§ Passage to read
---
If the KaggleHub import doesn't work, we can also import the dataset from a local CSV file.

In [5]:
df_credits = pd.read_csv(f"./data/{file_path_credits}")
df_movies = pd.read_csv(f"./data/{file_path_movies}")

## 3. Cleaning the data

### 3.1. Merging the two datasets

In [6]:
df_credits.rename(columns={"movie_id": "id"}, inplace=True)

In [23]:
df = df_movies.merge(df_credits, on='id')

### 3.2. Remove the unnecessary columns

In [24]:
df = df.drop('homepage', axis=1)
df = df.drop('original_title', axis=1)
df = df.drop('overview', axis=1)
df = df.drop('tagline', axis=1)
df = df.drop('status', axis=1)
df = df.drop('title_x', axis=1)
df = df.drop('title_y', axis=1)
df = df.drop('spoken_languages', axis=1)
df = df.drop('production_countries', axis=1)
df = df.drop('production_companies', axis=1)
df = df.drop('crew', axis=1)
df = df.drop('keywords', axis=1)
df = df.drop('id', axis=1)

> It would be great to be able to analyse the cast and its popularity, but for symplicity's sake, we'll unfortunately just drop it

In [25]:
df = df.drop('cast', axis = 1)

### 3.3. Remove missing values

> I would normally remplace the datas in the columns **budget** and **revenue**, but there are to many missing datas to extrapolate from the rest of the dataset

In [26]:
df = df.drop(df[df['genres'] == '[]'].index)
df = df.drop(df[df['budget'] == 0].index)
df = df.drop(df[df['revenue'] == 0].index)
df = df.drop(df[df['runtime'].isnull()].index)
df = df.drop(df[df['release_date'].isnull()].index)

### 3.4. Convert Strings to numerical format

#### 3.4.1. Map movie languages to a language_id

In [None]:
print(df['original_language'].unique())

In [27]:
languages_dict = {}
language_id = 0
for lang in df['original_language'].unique():
    languages_dict[lang] = language_id
    language_id += 1
df['original_language'] = df['original_language'].map(languages_dict)
---
§ Data in this exercise
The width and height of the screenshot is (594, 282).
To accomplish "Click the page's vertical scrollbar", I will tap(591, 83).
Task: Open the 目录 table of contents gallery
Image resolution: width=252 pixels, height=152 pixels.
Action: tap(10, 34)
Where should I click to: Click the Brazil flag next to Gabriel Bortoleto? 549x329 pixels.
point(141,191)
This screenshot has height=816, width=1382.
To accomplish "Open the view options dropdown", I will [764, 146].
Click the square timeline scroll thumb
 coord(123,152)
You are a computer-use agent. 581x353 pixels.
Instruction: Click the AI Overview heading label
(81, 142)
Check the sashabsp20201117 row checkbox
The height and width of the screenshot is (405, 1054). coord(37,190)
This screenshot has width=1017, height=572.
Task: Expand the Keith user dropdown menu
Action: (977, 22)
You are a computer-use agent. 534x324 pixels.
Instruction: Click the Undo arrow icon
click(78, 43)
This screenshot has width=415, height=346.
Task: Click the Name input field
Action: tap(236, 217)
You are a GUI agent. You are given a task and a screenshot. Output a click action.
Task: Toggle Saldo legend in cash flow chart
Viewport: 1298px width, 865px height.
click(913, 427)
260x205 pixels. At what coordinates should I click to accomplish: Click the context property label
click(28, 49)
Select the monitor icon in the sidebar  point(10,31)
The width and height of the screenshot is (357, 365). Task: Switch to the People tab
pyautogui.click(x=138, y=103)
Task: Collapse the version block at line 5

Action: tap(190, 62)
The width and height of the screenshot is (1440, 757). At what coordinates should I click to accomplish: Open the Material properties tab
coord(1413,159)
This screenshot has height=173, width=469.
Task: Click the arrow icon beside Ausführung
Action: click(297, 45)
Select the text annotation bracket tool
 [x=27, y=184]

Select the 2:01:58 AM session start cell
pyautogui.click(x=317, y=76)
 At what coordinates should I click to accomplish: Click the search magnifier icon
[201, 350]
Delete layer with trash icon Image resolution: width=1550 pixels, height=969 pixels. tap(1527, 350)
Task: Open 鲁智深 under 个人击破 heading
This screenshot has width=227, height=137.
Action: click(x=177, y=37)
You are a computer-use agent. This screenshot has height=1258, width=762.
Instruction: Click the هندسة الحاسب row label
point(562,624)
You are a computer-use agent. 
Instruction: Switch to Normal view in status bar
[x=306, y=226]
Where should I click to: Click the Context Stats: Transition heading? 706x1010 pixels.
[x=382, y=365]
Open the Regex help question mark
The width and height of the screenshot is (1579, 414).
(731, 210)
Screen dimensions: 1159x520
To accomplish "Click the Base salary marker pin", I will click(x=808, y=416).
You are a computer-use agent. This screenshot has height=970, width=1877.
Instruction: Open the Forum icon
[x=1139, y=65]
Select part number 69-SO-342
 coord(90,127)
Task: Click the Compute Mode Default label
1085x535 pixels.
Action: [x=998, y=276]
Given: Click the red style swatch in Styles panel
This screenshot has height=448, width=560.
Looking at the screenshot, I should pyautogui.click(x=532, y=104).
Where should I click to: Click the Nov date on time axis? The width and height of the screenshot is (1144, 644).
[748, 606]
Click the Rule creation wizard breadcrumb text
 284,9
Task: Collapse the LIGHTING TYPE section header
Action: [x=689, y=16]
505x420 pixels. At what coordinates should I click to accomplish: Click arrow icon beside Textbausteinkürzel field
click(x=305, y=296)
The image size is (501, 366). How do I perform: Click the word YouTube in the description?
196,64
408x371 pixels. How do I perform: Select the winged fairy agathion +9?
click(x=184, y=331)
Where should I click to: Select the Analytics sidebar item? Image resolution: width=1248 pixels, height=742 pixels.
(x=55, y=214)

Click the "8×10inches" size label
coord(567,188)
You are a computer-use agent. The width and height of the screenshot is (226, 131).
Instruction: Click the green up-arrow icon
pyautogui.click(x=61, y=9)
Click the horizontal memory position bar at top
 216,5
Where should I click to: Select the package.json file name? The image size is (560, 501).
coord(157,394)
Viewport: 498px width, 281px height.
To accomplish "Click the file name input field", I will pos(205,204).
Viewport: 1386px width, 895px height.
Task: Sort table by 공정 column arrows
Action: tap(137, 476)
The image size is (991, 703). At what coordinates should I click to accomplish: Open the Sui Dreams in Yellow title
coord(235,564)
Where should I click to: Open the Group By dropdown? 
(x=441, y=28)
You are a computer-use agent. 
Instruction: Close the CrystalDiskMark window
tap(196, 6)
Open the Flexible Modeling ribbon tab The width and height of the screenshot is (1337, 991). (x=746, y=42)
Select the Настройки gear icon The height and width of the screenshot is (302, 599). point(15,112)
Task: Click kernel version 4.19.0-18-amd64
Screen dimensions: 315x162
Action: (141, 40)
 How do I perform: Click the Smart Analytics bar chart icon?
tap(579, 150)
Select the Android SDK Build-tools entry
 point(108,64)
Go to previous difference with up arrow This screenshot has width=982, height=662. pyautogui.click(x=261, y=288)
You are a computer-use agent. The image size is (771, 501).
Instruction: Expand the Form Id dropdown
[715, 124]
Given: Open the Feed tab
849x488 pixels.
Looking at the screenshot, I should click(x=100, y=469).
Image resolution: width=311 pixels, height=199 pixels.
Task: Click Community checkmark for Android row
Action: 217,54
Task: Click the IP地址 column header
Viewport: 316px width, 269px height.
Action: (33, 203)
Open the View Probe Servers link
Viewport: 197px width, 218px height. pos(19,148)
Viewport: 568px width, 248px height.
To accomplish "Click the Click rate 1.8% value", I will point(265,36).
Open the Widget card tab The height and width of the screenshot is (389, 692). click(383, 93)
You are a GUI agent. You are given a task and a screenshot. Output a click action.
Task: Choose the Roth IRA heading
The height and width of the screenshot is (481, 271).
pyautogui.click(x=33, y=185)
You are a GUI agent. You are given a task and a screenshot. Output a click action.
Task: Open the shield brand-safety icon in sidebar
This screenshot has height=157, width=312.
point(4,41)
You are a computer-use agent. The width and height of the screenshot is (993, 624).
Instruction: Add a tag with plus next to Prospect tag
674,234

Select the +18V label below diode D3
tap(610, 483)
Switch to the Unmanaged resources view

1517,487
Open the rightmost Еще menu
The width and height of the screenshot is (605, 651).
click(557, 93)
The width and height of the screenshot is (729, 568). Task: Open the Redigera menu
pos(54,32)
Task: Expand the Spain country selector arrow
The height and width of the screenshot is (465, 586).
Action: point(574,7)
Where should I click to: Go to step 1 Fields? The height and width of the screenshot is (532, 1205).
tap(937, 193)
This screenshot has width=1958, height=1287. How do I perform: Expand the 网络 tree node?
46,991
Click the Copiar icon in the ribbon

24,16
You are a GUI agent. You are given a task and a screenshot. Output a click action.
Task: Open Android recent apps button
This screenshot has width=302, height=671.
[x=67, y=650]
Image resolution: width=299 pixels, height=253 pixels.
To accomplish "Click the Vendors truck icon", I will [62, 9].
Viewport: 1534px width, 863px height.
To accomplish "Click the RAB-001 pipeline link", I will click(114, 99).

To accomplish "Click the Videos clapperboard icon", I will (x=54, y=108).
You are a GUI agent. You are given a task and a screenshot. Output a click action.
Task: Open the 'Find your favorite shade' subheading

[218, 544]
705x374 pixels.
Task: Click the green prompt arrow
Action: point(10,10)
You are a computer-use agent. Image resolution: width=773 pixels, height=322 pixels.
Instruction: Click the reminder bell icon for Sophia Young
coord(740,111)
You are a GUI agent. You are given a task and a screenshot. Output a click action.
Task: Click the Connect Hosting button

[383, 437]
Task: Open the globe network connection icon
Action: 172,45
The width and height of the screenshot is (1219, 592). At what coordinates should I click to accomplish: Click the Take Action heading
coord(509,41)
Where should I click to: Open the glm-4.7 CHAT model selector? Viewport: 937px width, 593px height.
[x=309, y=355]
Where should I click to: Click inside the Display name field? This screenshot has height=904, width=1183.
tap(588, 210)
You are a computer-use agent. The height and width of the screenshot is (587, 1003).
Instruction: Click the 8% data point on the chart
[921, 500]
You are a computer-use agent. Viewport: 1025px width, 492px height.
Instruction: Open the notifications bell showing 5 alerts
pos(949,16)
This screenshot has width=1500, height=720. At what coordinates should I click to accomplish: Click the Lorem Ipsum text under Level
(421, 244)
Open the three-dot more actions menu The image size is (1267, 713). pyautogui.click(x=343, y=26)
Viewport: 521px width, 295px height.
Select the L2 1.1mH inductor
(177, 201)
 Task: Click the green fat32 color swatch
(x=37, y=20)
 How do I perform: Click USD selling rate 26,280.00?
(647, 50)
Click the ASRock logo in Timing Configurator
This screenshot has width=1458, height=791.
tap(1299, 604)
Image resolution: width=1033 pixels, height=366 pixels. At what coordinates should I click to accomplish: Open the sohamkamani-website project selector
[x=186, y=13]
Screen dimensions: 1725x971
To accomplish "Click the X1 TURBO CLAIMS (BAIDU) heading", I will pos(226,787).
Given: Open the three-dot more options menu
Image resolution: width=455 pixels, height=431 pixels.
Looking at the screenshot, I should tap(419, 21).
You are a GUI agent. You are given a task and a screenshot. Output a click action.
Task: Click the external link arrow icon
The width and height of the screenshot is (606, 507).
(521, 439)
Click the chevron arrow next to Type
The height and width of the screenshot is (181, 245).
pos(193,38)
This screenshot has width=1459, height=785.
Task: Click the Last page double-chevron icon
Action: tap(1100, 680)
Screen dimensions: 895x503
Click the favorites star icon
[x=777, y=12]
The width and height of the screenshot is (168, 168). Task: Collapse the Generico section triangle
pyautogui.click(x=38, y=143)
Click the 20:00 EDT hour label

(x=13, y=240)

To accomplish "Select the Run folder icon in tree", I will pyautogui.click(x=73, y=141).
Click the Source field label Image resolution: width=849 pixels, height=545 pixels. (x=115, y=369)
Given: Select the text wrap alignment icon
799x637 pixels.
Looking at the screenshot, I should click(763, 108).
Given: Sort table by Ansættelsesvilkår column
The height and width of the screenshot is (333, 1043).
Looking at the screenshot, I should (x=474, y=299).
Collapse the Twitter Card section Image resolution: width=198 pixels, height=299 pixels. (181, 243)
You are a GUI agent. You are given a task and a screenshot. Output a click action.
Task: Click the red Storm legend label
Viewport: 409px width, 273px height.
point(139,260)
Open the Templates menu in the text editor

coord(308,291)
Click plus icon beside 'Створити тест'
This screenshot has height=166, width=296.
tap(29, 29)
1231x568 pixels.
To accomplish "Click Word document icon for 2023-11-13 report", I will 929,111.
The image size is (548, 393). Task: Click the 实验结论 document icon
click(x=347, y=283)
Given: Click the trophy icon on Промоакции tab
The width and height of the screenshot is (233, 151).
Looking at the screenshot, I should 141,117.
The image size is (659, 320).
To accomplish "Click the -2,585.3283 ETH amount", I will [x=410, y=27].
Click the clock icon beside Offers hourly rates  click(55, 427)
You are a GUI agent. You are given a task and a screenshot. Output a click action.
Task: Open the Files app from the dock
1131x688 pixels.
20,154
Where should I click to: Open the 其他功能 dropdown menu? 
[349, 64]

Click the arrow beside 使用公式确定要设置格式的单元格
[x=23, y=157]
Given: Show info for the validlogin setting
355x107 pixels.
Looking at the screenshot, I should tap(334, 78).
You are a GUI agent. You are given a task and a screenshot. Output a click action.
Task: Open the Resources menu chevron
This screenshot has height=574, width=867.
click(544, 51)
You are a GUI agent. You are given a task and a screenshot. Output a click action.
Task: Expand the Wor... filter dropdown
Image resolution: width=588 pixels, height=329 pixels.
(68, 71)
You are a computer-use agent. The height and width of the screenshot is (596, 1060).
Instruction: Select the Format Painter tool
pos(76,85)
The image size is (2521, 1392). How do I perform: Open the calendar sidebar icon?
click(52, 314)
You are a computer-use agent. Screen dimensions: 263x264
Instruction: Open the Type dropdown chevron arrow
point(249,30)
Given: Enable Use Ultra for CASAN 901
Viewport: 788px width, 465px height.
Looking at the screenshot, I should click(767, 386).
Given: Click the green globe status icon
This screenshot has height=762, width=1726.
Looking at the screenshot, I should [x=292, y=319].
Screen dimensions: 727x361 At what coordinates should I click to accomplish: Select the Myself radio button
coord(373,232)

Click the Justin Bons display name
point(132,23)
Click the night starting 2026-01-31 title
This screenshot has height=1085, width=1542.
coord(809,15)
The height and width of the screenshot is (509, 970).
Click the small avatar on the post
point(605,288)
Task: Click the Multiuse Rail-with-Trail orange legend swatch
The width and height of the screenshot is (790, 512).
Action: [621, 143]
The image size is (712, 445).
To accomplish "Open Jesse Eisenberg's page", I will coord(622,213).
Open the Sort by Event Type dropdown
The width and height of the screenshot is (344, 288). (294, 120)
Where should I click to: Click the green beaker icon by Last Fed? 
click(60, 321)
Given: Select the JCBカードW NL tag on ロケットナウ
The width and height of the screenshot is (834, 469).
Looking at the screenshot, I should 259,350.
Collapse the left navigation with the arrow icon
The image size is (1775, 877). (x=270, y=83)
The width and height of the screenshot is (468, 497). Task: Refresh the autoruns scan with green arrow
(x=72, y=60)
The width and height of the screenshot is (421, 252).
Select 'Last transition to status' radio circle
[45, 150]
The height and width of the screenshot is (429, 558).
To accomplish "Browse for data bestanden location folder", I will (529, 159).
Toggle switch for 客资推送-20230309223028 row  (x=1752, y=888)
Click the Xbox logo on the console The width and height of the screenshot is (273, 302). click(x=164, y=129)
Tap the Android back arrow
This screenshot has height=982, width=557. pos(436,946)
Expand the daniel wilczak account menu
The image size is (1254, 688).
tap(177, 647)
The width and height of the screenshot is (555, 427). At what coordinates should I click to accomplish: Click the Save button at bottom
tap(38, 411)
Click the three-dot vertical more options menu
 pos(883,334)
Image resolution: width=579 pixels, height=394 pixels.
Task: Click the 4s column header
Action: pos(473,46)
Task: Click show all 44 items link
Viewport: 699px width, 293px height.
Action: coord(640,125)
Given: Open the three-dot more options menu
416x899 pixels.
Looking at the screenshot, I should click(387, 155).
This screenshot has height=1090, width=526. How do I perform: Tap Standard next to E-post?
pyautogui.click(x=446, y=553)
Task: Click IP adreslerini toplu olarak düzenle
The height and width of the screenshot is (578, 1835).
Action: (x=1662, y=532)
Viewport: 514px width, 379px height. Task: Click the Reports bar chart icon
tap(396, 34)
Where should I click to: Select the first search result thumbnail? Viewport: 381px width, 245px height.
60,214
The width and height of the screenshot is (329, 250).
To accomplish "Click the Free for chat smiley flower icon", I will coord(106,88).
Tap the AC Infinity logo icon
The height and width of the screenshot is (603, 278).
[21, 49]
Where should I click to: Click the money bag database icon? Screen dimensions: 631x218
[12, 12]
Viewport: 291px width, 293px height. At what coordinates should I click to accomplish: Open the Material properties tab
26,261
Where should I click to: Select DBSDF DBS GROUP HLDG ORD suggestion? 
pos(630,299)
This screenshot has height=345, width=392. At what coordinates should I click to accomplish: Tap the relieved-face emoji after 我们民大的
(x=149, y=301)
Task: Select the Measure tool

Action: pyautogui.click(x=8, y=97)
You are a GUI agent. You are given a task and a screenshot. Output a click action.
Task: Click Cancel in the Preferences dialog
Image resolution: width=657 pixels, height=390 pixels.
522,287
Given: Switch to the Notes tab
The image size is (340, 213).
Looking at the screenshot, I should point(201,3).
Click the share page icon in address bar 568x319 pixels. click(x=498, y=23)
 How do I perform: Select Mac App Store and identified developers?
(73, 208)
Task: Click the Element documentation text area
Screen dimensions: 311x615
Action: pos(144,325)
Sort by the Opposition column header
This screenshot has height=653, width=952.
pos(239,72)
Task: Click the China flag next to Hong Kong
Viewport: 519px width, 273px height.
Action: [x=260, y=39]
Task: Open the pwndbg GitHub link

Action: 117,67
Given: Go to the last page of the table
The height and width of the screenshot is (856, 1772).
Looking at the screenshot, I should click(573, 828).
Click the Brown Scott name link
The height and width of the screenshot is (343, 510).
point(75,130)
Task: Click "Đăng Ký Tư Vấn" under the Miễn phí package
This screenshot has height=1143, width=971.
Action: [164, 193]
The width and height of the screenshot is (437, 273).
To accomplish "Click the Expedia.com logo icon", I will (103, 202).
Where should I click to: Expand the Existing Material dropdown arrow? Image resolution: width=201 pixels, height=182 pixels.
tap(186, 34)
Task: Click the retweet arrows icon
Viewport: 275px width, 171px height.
---
§ Work instructions
A - Repeat the listing's lines exactly, everything from the line containing "Delete layer with" down to the line containing "will click(x=808, y=416).", with both of those lines included.
B - Carry on the notebook about cleaning the movie dataset from the point where it stops.

§ Expected responses
A -
Delete layer with trash icon Image resolution: width=1550 pixels, height=969 pixels. tap(1527, 350)
Task: Open 鲁智深 under 个人击破 heading
This screenshot has width=227, height=137.
Action: click(x=177, y=37)
You are a computer-use agent. This screenshot has height=1258, width=762.
Instruction: Click the هندسة الحاسب row label
point(562,624)
You are a computer-use agent. 
Instruction: Switch to Normal view in status bar
[x=306, y=226]
Where should I click to: Click the Context Stats: Transition heading? 706x1010 pixels.
[x=382, y=365]
Open the Regex help question mark
The width and height of the screenshot is (1579, 414).
(731, 210)
Screen dimensions: 1159x520
To accomplish "Click the Base salary marker pin", I will click(x=808, y=416).

B -
#### 3.4.2. Decomposing the release date

In [28]:
df["year"] = [None] * len(df)
df["month"] = [None] * len(df)
df["day"] = [None] * len(df)
date_order = ["year", "month", "day"]

for col, row in df.iterrows():
    date_parts = row.release_date.split("-")
    for i in range(len(date_order)):
        df.loc[col, date_order[i]] = date_parts[i]

df = df.drop("release_date", axis=1)

#### 3.4.3 Separate each genre and actors into a colummn

##### 3.4.3.1 Convert genres json format to a list

In [None]:
def extract_genres(json_str):
    try:
        items = json.loads(json_str.replace("'", '"'))
        return [g["name"] for g in items]
    except:
        return []
    
df["genres"] = df["genres"].apply(extract_genres)

##### 3.4.3.2 Create a column for each genre

In [30]:
genres_set = set()
for film_genres in df["genres"]:
    for elem in film_genres:
        genres_set.add(f"genre_{elem.lower()}")

In [31]:
genre_order = []
for genre in genres_set:
    df[genre] = 0 * len(df)
    genre_order.append(genre)

for col, row in df.iterrows():
    for i in range(len(genre_order)):
        if genre_order[i][6:].replace('_', ' ').title() in row.genres:
            df.loc[col, genre_order[i]] = 1

df = df.drop("genres", axis=1)